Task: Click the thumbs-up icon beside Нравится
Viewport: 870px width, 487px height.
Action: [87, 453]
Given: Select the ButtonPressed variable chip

————————

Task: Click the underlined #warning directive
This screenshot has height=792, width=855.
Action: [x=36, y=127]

————————

* _Work to complete_:
Reproduce, exactly as they stand in the data above, the lines from the one that holds "Task: Click the thumbs-up" to the one that holds "Given: Select the ButtonPressed variable chip", inclusive.

* _Response box_:
Task: Click the thumbs-up icon beside Нравится
Viewport: 870px width, 487px height.
Action: [87, 453]
Given: Select the ButtonPressed variable chip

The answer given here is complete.